Rua do General Franco. Los Cristianos, Tenerife.

em 2011, o Governo pediu a um painel de especialistas para considerar o futuro do Vale dos Caídos. O painel recomendou que o corpo de Franco fosse removido do Vale, uma pequena vitória para aqueles que há muito diziam que o Vale era um monumento ao fascismo. Com o corpo de Franco transferido para outro cemitério, pelo menos as peregrinações fascistas parariam.

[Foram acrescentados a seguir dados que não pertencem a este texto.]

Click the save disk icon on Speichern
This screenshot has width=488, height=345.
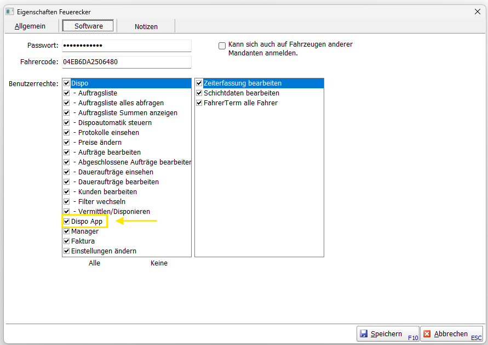(x=364, y=333)
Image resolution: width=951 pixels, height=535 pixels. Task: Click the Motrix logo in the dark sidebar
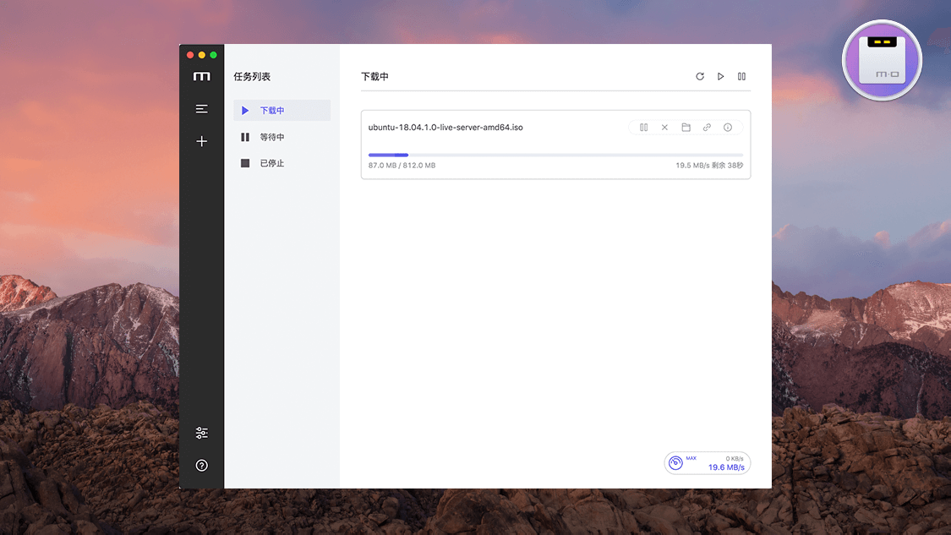click(x=201, y=77)
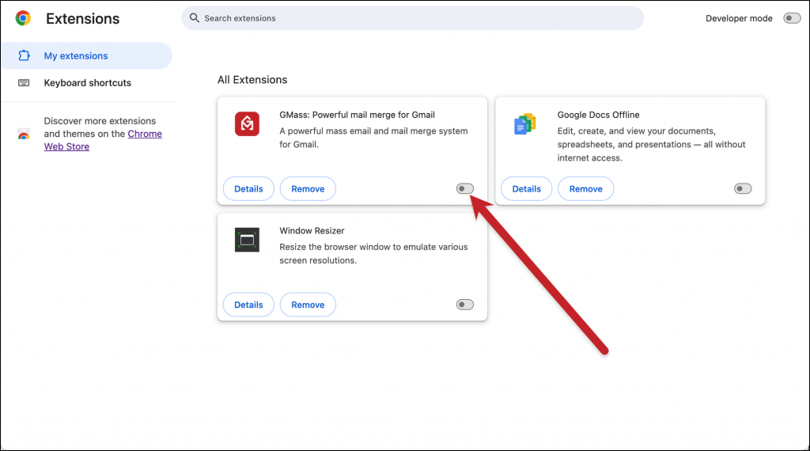Click the magnifier icon in the search bar
The width and height of the screenshot is (810, 451).
pos(194,18)
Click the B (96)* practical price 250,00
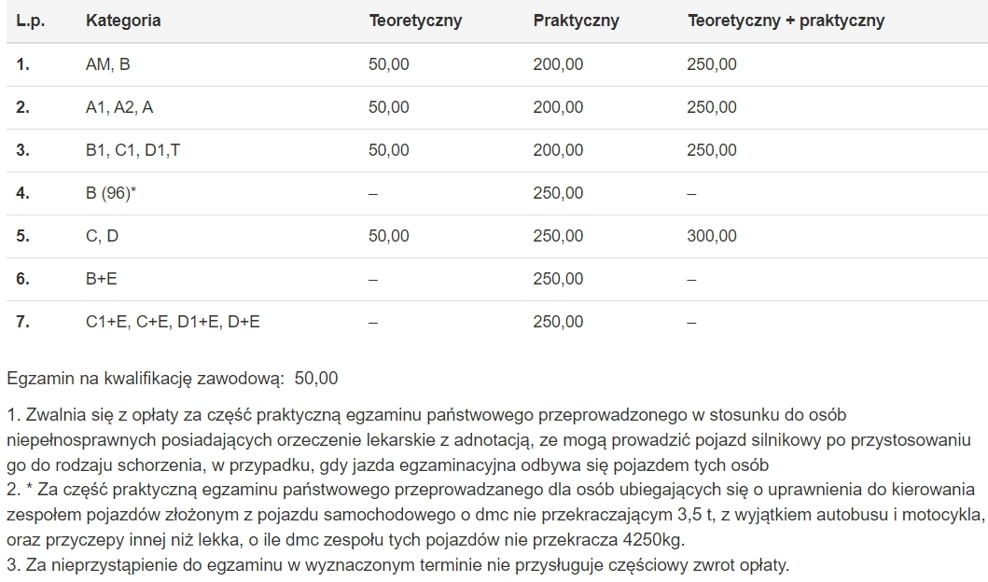The height and width of the screenshot is (582, 988). click(558, 193)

mas o painel também disse que identificar e remover as dezenas de milhares de outros corpos não era prático. De todos os enterrados no Vale, vinte e um mil podiam ser identificados. Os outros doze mil continuam sem nome. A única coisa conhecida é de onde seus corpos vieram na Espanha, oferecendo um pequeno pedaço de esperança para as famílias que ainda procuram por seus entes queridos.

não desapareceu, mas foi esquecido

os esforços para resolver o passado fascista da Espanha continuam a ser uma manta de retalhos-não apenas no Vale dos caídos, mas em todo o país. Ainda há estátuas da era Franco e sinais de rua. E recentemente, mais insidiosos lembretes da ditadura estão reaparecendo no país hoje.

um novo partido de extrema-direita, conhecido como VOX, ganhou assentos no Parlamento no ano passado. Eles nunca reivindicariam ser fascistas, mas suas políticas se alinham com o que Franco representava. VOX coloca em eventos que atraem muitos jovens que nunca votaram antes. E muitos deles nem sequer sabem quem é o Franco. Em muitos aspectos, o Pacto de esquecimento funcionou. A história recente não é ensinada nas escolas de espanhol, o que significa que os jovens são mais suscetíveis ao apelo da VOX. Eles não entendem a ligação do partido com a história da Espanha.

a opinião está agora dividida sobre o que o futuro do Vale deve ser. Alguns querem que o governo pare de mantê-lo e deixe o monumento cair.A Purificación Lapeña diz que o mais importante é tirar o resto dos corpos do Vale, não apenas do De Franco. Ela quer que a todas as famílias seja oferecida a oportunidade de ressurgir seus entes queridos e para a história real do que aconteceu durante o regime de Franco a ser ensinado em escolas em todo o país.

em 2016, Um juiz ordenou uma exumação dos membros da família da Purificación, mas ainda não foi realizada. E embora não estejam a ter esperanças, é verdade que em Espanha, os mortos têm uma forma de surpreender os vivos.